■ Task requirements ■
Please return the lines below verbatim, beginning at the one that has "You are a GUI" and stopping after the one that has "Viewport: 536px width, 716px height.", and add no other lines.
═════ Data for the task ═════
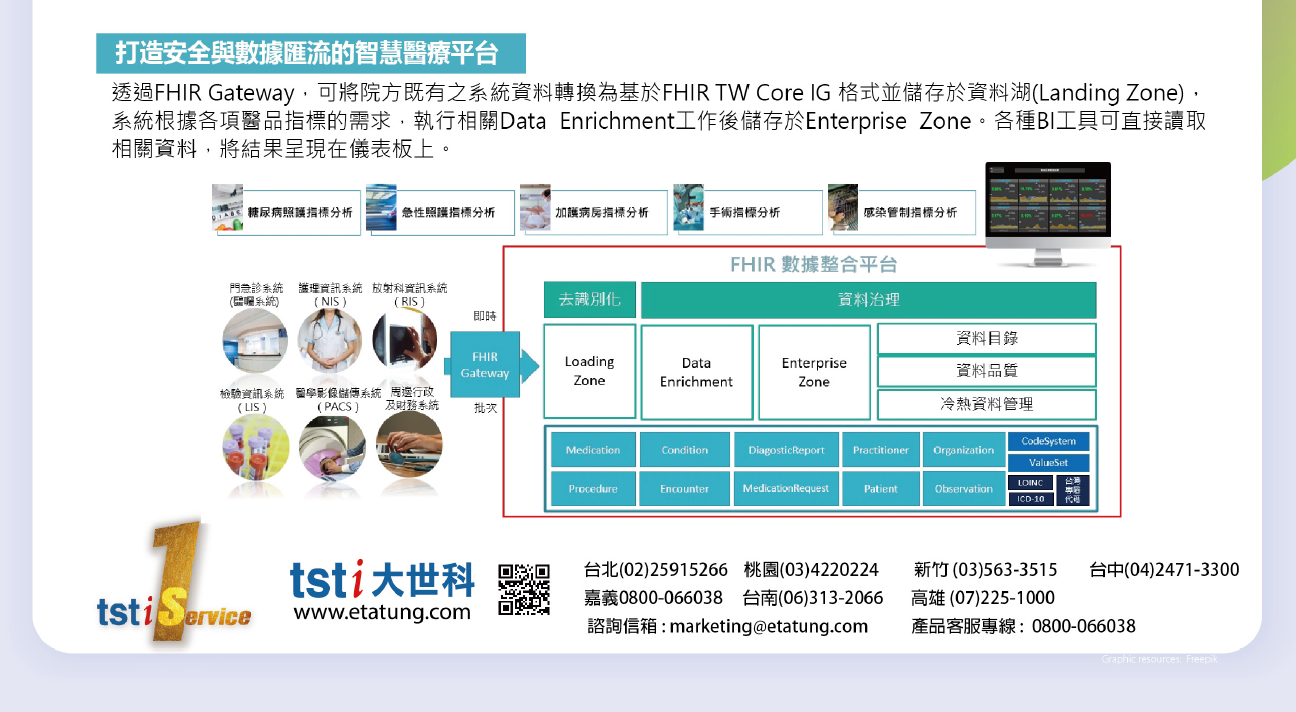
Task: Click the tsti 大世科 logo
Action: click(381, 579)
═════
═════ Data for the task ═════
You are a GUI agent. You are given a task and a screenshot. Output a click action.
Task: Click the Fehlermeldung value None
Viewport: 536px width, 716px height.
═════
■ Expected answer ■
You are a GUI agent. You are given a task and a screenshot. Output a click action.
Task: Click the Fehlermeldung value None
Viewport: 536px width, 716px height.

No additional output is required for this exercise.